Adrik shook off her grip. “Do you understand what you’ve done, Nina? Even if they decided last night was nothing more than a bit of miscommunication, they’re going to increase security in that factory. They may report the breach to their superiors. We need to leave this town while we still can, or we risk compromising the entire Hringsa network and any chance Ravka has of acting on the information you learned. You didn’t even get a sample of the drug they’ve developed.”

She hadn’t had the chance—and she’d been too shaken to think clearly. But she wasn’t going to make the girls on the mountain pay for her mistake.

“I won’t do it, Adrik. You can leave me here. Tell the king I deserted.”

“Those women are going to die. You can make up any happy ending you want, but you know it’s true. Don’t ask me to sacrifice the hope of the living for the comfort of the dead.”

“We aren’t just here to recruit soldiers—”

Adrik’s blue gaze sharpened. “We are here on orders from the king.

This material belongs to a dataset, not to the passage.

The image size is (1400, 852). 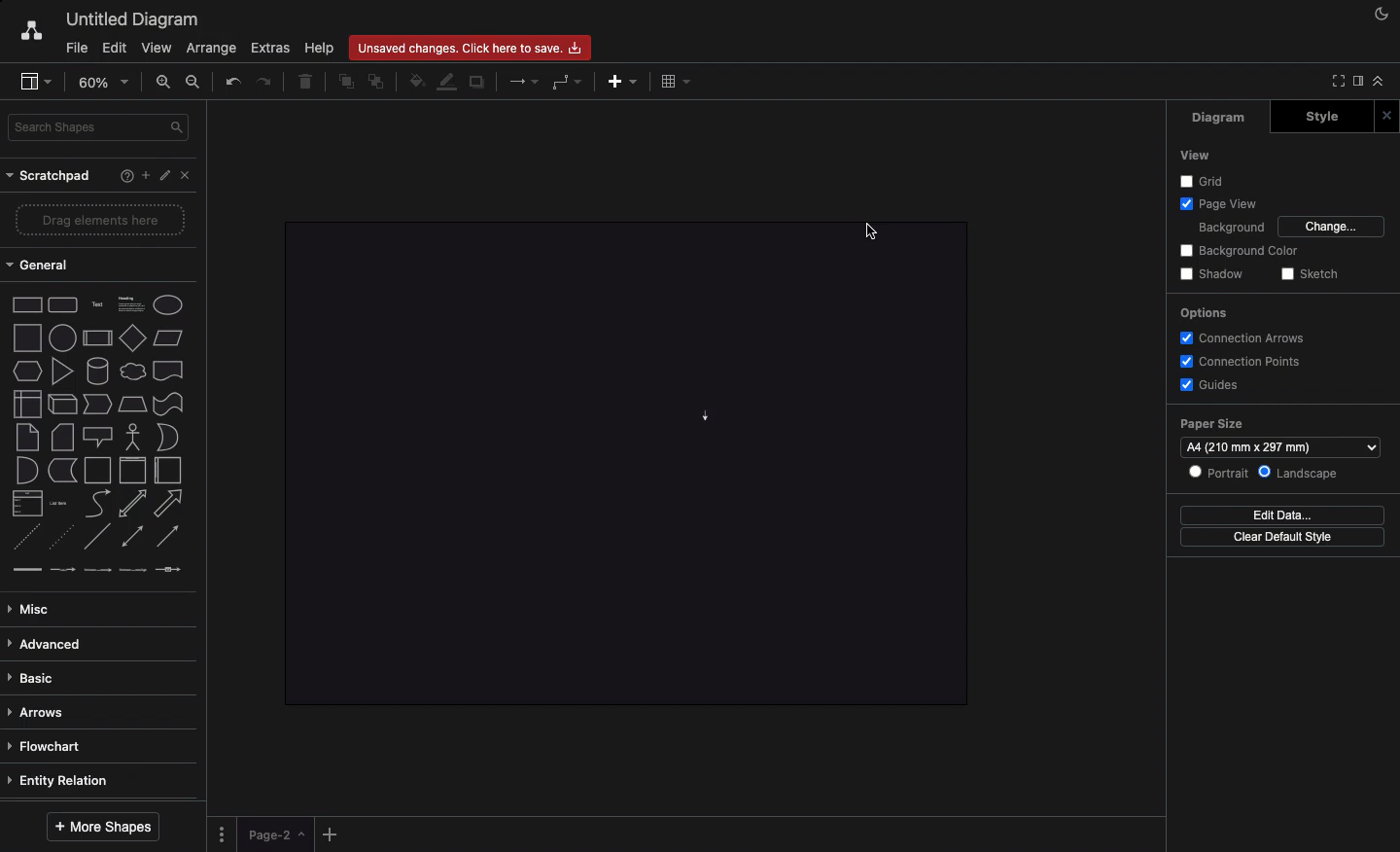 What do you see at coordinates (1299, 474) in the screenshot?
I see `Landscape` at bounding box center [1299, 474].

We are here to salvage the future of our people. Ravka won’t survive without more soldiers, and the Grisha won’t survive without Ravka. I saw the Second Army decimated by the Darkling. I know what we’ve lost and how much more we stand to lose. We have to preserve the network. We owe it to every Grisha living in fear.”

“I can’t leave them behind, Adrik. I won’t.” They brought me here. They were the reason she’d finally been able to lay Matthias to rest. The voices of the dead had called her back to life with their need. She would not fail them. “Leoni,” she pleaded. “If it were you up there, someone you loved …”

Leoni sat down on a fallen tree trunk and looked up at the fort.